I guess the switch to VP was because Vibrating roller and plant hire is too narrow a description for what the group does now… but VP is a bit of a cop out, like SSE. Very dull.
Hi John, thanks for bringing interest cover to my attention. I must admit it’s a statistic I happily ignore most of the time because I focus on the balance sheet primarily (in measuring financial strength). But you’re right it might be pertinent. I’m going through the annual reports plucking out data now, and feeling reasonably enthused still.
The stalwart masquerading as a cyclical story seems to be borne out to a degree in that although profits dropped in 2011 and 2010 it was still in a pretty comfortable position. Compare that to some of the cyclicals I’m looking at (Titon simultanously) and I’m looking at a very gently undulating landscape!
Incidentally, I’m very grateful to you and rijk for making me stop and think. I could very easily have got carried away with this one. One of the benefits of blogging decisions as you are thinking about them!
Hi Richard
I don’t know anything about this one. But in general with analysing a plant hire business I think you have to pay particular attention to the capital spend and the depreciation charges and then you have to think about future capital spend. I’d be very wary of focussing on profits rather than cash flow in this sort of operation.

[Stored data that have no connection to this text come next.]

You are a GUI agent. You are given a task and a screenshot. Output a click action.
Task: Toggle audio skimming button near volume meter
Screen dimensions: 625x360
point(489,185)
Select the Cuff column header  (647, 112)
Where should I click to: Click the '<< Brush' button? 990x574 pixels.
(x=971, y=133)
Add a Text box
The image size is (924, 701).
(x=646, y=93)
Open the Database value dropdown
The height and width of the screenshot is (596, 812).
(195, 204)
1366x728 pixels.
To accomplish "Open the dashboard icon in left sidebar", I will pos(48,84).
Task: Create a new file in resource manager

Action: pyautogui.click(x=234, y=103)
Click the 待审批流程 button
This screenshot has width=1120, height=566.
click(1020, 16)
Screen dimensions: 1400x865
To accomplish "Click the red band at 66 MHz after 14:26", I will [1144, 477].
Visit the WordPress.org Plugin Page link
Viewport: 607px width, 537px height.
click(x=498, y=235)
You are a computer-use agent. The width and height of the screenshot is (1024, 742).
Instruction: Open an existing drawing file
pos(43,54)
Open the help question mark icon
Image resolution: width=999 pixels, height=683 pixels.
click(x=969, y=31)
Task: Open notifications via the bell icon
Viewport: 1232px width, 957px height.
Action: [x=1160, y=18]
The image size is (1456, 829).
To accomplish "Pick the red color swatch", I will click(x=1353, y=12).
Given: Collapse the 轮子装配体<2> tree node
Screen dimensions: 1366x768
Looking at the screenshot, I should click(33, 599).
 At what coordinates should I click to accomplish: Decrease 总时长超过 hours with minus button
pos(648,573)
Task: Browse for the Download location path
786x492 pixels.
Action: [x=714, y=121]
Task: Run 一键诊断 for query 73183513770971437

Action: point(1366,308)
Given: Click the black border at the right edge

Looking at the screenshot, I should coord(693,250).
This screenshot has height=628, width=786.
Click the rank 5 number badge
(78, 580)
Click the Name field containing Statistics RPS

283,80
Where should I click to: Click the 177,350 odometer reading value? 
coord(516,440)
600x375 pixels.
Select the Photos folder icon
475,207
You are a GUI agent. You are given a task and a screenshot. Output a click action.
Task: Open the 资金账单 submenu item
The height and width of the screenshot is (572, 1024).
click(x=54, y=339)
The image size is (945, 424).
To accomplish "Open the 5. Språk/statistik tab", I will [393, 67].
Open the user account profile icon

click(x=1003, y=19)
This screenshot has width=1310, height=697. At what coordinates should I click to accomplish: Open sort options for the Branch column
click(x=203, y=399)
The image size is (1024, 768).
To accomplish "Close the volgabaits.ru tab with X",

I guess these companies may be doing better these days simply because the cost of borrowing is so low, but that’s one metric that’s not likely to improve much in the future. Might be worth finding out their borrowing costs and stress testing their profit ratio at a higher cost.
Hi Trident, it’s a good point about future borrowing costs. It looks to me (having just looked at the figures and not read the commentary in the annual reports at this stage) that Vp borrowed to make an acquisition in 2007 and spent aggressively in 2008 and 2009 (financial years) as in those years capital expenditure really did eat up nearly all the net cash flow from operations as rijk said. That investment was probably miss-timed given what happened to the economy subsequently but it hasn’t been calamitous for Vp, which says something about the strength of its business and may have warned management off further ventures for the time being (that’s pure speculation, I haven’t read a word they’ve said yet). The median ten year free cashflow return on equity is actually marginally higher than return on equity using the profit measure, which I’d say is a very good performance for a capital intensive business that is growing. Surprisingly good. Before 2007 it looked like an exemplary business.
I’m glad this one has stirred up a bit of interest. I’ll put the spreadsheet up on Monday, and ten year charts, but I think they may be enough (subject to actually reading what happened 2007-9) for me.
Actually, I’ll make that Wednesday. I’ve got some other stuff to do first!
Looks like youv’e already made your mind up our kid…
That’s the danger Franko!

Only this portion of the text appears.